En raison des défis énumérés ci-dessus, le problème du trafic d’armes nécessite une approche régionale à multiples facettes. La CEDEAO doit être impliquée et une approche régionale nécessiterait d’intenses discussions diplomatiques pour impliquer les pays de l’AES où les insurgés sont les plus actifs. La fabrication locale d’armes légères et de petit calibre doit être discutée en même temps que la mise en place d’autres activités génératrices de revenus.
En fin de compte, la lutte contre le trafic d’armes en Afrique de l’Ouest doit faire partie d’une stratégie plus large qui s’attaque aux causes profondes des conflits, telles que la pauvreté, la marginalisation et la faible gouvernance (Karp, 2014).
Références
Aning, K. (2005). The anatomy of Ghana’s secret arms industry (L’anatomie de l’industrie secrète de l’armement du Ghana). African Security Review, 14(4), 115-126.
Edeko, S. E. (2011). La prolifération des armes légères et de petit calibre en Afrique : A case study of the Niger Delta in Nigeria. Sacha Journal of Environmental Studies, 1(2), 55-80.
Florquin, N. et King, B. (2018). Du légal au létal : les armes à feu converties en Europe. Small Arms Survey.
Karp, A. (2014). Mesurer l’impact des armes à feu sur la violence. Dans Small Arms Survey 2014 : Women and Guns (pp. 9-39).
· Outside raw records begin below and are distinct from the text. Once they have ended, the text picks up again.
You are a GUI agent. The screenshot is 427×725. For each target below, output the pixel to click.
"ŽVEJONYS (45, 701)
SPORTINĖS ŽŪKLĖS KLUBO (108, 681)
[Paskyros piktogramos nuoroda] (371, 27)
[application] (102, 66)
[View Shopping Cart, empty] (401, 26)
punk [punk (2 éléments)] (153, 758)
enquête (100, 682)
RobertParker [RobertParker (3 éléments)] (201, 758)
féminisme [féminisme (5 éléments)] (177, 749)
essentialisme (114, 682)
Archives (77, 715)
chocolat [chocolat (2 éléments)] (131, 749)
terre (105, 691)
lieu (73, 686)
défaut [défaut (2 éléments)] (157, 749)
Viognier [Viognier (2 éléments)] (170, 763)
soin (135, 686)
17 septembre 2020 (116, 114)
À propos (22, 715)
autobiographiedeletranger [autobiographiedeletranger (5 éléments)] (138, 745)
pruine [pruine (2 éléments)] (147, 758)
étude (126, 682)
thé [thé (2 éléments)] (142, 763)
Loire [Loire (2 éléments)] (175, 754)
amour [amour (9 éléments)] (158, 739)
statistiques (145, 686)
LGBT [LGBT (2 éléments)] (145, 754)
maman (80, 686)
Cambridge University Press.
Muggah, R. (2006). Pas de solution miracle : Une perspective critique sur le désarmement, la démobilisation et la réintégration (DDR) et la réduction des armes dans les contextes post-conflit. The Round Table, 94(379), 239-252.
Onuoha, F. C. (2013). L’État et la gestion de la violence religieuse au Nigeria : Le cas de l’insurrection de Boko Haram. Revue africaine de sécurité, 22(3), 45-52.
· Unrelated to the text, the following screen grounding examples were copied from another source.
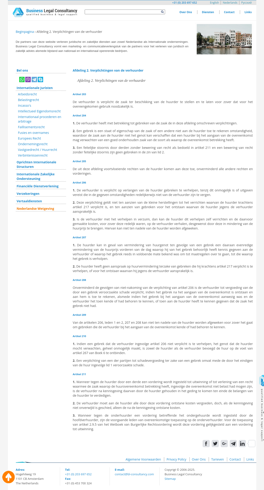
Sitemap (170, 479)
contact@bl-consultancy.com (134, 474)
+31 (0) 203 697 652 (184, 3)
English (214, 3)
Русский (246, 3)
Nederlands (230, 3)
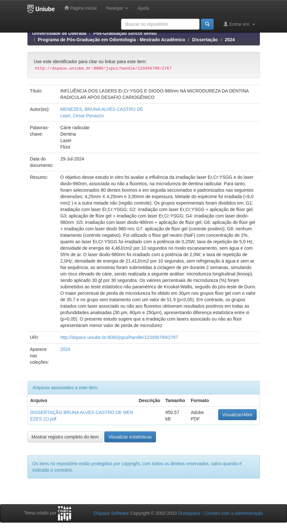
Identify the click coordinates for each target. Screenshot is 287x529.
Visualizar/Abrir (237, 414)
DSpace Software (111, 513)
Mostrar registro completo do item (65, 436)
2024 (230, 39)
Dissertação (205, 39)
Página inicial (80, 8)
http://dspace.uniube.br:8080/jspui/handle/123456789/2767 (119, 337)
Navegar (117, 8)
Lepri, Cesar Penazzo (82, 115)
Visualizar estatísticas (130, 436)
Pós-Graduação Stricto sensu (125, 33)
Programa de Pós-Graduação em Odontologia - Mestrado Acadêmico (111, 39)
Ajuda (143, 8)
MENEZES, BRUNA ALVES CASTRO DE (101, 109)
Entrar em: (239, 24)
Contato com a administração (233, 513)
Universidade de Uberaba (59, 33)
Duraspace (189, 513)
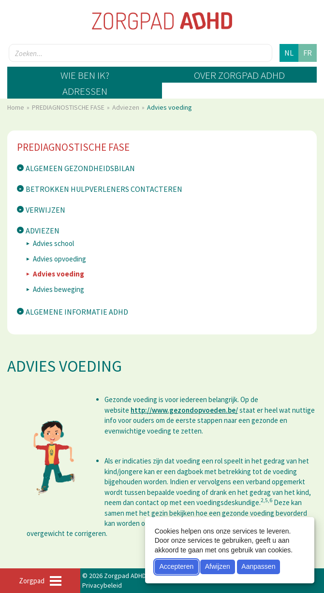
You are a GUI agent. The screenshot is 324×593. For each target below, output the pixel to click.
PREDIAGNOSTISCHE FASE (69, 107)
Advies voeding (58, 273)
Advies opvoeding (59, 258)
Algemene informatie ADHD (77, 312)
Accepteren (176, 566)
SIPRI. (2020). Flux d’armes vers les zones de conflit : Lessons from Libya. Institut international de recherche sur la paix de Stockholm.
Small Arms Survey. (2018). Estimation du nombre d’armes à feu détenues par des civils dans le monde. Genève : Institut universitaire de hautes études internationales et du développement.
Schwarz, M. (2020). Des transferts légaux aux transferts illégaux : Implications régionales des flux d’armes vers la Libye.
Thurston, A. (2020). Jihadists of North Africa and the Sahel : Local politics and rebel groups (Djihadistes d’Afrique du Nord et du Sahel : politiques locales et groupes rebelles). Cambridge University Press.
UNODC. (2021). Trafic d’armes à feu au Sahel. Office des Nations unies contre la drogue et le crime. UNREC. (2016). Évaluation de la mise en œuvre de la Convention de la CEDEAO sur les armes légères et de petit calibre. Centre régional des Nations unies pour la paix et le désarmement en Afrique.